Плоский уже давно перестал курить. Его зрачки, до этого бирюзовые, стали черными и огромными, в половину белков.

— Ладно, — сказал Сирота. – Это Виктор Талалихин. Почему Убой?

— Потому!

Плоский немного придвинулся.

— Вот здесь, — произнес он с шепелявым нажимом, — похоронен мой батя. Отец, понимаешь? Знаешь его? Помнишь о нем? Батю моего, маленького совсем, пяти еще годков, схоронили здесь, свезли на саночках в вечную мерзлоту. Спеленали, перехватили шпагатом и повезли по снегу, по льду, мимо прорубей и троллейбусов. Ты это помнишь?

Сирота, уже твердо решивший сию секунду уйти, решил задержаться и уточнить.

— Постойте, как это – пяти годков? Вашему отцу было пять годков, когда его схоронили? Как же тогда?…

— А так! – дохнул на Сироту сосед. – Почему не носишь опознавательный знак? Где твоя лента? Батю зарыли, мама откопала, зубами грызла мерзлоту, ломала ногти и пальцы… Выкопала, а ягодицы съеденные! Квадратами вырезаны! Она у него из яиц отсосала, и я родился… Они были твердые, как орехи, яица его…

— Но даже если так, то как же вы… погодите. Сколько же было вашей родительнице? Отцу, если я правильно понял, пять…

— Родина – моя родительница! Мать она мне! Спрашиваешь, как? Очень просто, без вывертов! Отогрела во рту! Уселась под Убоем и отогрела! Пред ликом Всепитая Мученика – вон она, часовня! Как отогрела, так повстречала его в аллее…

— Кого?

— Да Всепитая! – с издевкой ответил плоский, придвигаясь уже вплотную. – Батиным семенем благословил ее Всепитай… Наполнил ейное чрево во утешение скорбей, во исполнение и послушание…

Сирота встал.

— Счастливо оставаться, — бросил он и зашагал прочь.

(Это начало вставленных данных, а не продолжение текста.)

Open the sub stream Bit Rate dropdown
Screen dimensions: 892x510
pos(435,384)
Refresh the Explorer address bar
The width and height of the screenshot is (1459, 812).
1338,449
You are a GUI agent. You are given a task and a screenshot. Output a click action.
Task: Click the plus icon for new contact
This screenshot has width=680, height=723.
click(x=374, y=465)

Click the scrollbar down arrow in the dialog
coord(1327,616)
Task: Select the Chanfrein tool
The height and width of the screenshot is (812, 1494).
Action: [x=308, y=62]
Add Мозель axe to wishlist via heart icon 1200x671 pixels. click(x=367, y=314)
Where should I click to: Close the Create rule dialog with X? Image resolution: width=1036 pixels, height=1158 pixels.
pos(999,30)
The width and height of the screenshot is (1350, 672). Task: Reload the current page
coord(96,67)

Успело порядком стемнеть, и черные липы неодобрительно дрогнули кронами, когда Сирота заспешил по аллее к выходу. Вскоре он различил шаги позади.

— Сука, — послышалось.

На ветру качнулся фонарь.

— Блядь, — донеслось.

В спину ударил камень. Сирота оглянулся. Плоский шуршал по гравию, не поднимая ног. Сирота втянул голову в плечи. Он успел увидеть, как плоский сгреб с обочины собачье дерьмо.

— Сука безродная!

Сирота остановился, развернулся, о щеку шлепнулось.

— Отстаньте от меня! – крикнул он. – Проваливайте к черту!

Недавний сосед увеличился в размерах. Его лицо уподобилось изрытой метеоритами луне.

— Саночки! – просвистел он. – Вон они стоят! Седлай их, паскуда!

Сирота различил в траве изуродованные временем, еще по зиме выброшенные санки. Необычно большие. Они вросли в землю и стали похожи на детскую горку. Он побежал, но выход начал отдаляться в окружении столпившихся фонарей. Звучавшие сзади шаги ускорились, переросли в тяжелый топот, и больше Сирота уже не оглядывался до самого дома, у двери которого ему поневоле пришлось задержаться, чтобы достать ключи. Тут его сбило с ног что-то мягкое и чрезвычайно увесистое, а он уж себе рисовал, как захлопнет дверь и в прихожей отдышится, прислушиваясь к царапающим звукам.